I purchased three volumes on the history of Japan from 1926 to 1989 and ordered the fourth and final volume when I got home.
“Showa: A History of Japan” refers to the era when the late Emperor Hirohito reigned, from 1926 to 1989. The author, Shigeru Mizuki (1922 – 2015) lived through that era. In the earliest days of Showa, the nationalism, militarism and extreme worship of the emperor, led to bad things for Mizuki, Japan and the world. Mizuki spent World War II on New Britain Island, now part of Papua New Guinea, where an artillery barrage took off his arm. He was not a good soldier and fell victim to the beatings common in disciplining the Japanese armed forces.
He grew up in poverty, starved during the war and returned to poverty after Japan’s defeat. The wars (World War II and the Second Japanese-Sino War from 1937 to the end of WW II) left few yens for most Japanese. But war also had a part in spreading wealth across Japan as their country was the center of resupply for both the Korean War and the Vietnam War. Those U.S. dollars helped Japan rebuild after the devastation from WW II.
Mizuki tells the Showa story in three ways: using old photos printed in stark black and white to tell the general history of international events and how Japan fit into them. He draws his own life story in cartoons and uses another of his manga creations to narrate. Nezumi Otoko (“Rat Man”) is there to introduce important personalities in Japanese politics, identifying who were the Japanese commanders in WW II battles (amazing how many committed suicide when their country was defeated – or were hanged by the Allies) and explaining the restrictive laws enforced before the war, such as the Public Security Preservation Law of 1925, under which anyone “altering the national identity” could be imprisoned (sounds like a model for DeSantis legislation). Nezumi Otoko is part of yokai, or Japanese supernatural beings such as ghost, goblins and monsters. Mizuki used them extensively in his manga, and besides, Morgan Freeman can’t narrate everything. Lots of footnotes also help.

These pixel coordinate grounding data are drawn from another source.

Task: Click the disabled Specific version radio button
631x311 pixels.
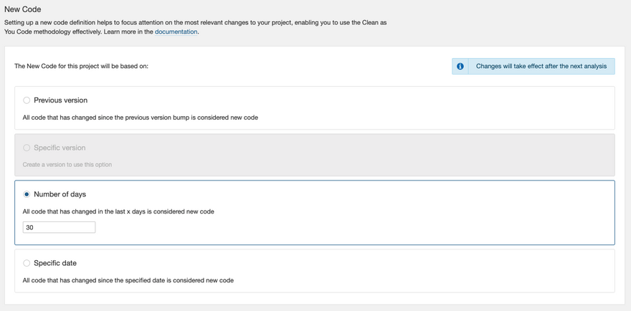Action: click(x=27, y=148)
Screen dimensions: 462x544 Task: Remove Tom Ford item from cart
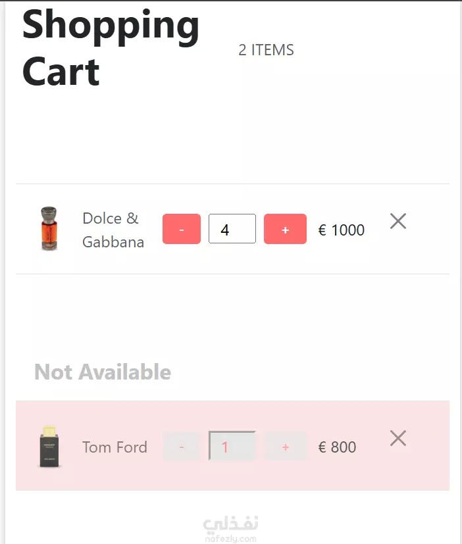pyautogui.click(x=398, y=438)
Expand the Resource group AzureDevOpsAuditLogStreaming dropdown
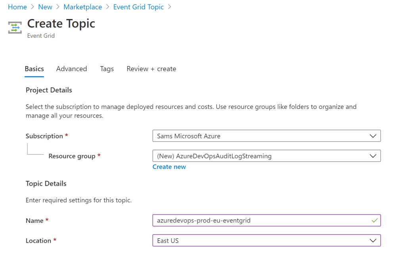 [262, 156]
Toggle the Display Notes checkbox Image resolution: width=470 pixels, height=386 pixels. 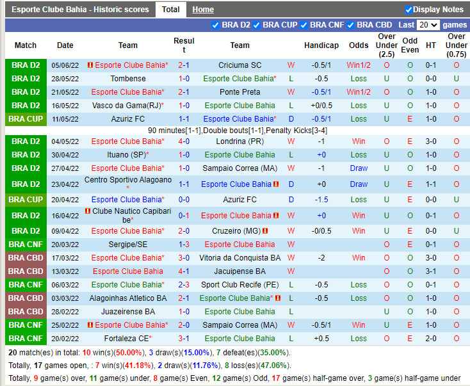point(409,10)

In a recent column, Maureen Dowd bemoaned the dwindling enrollment in humanities as students fled history, art, philosophy, sociology and English into the fields of tech and science.
“I find the deterioration of our language and reading skills too depressing,” she wrote. “It is a loss that will affect the level of intelligence in all American activities.”
With artificial intelligence about to let loose with all kinds of things in every activity, Dowd wonders if we will be able to deal with it “unless we cultivate and educate the non-artificial intelligence that we already possess.”
Manga might not restore the level of Americans intelligence, but it’s better than “the kinetic world of . . . phones, lured by wacky videos and filtered FOMO photos . . . flippant, shorthand tweets and texts.”
There’re words on those manga pages. Best to have a museum dedicated to reading, first manga and eventually on to “slowly unspooling novels” such as “Middlemarch” and “Ulysses.” I’m one for two on that front. One more Showa book and then, maybe, I’ll try again to meet “Stately, plump Buck Mulligan” and the rest of the Irish gang. Maybe.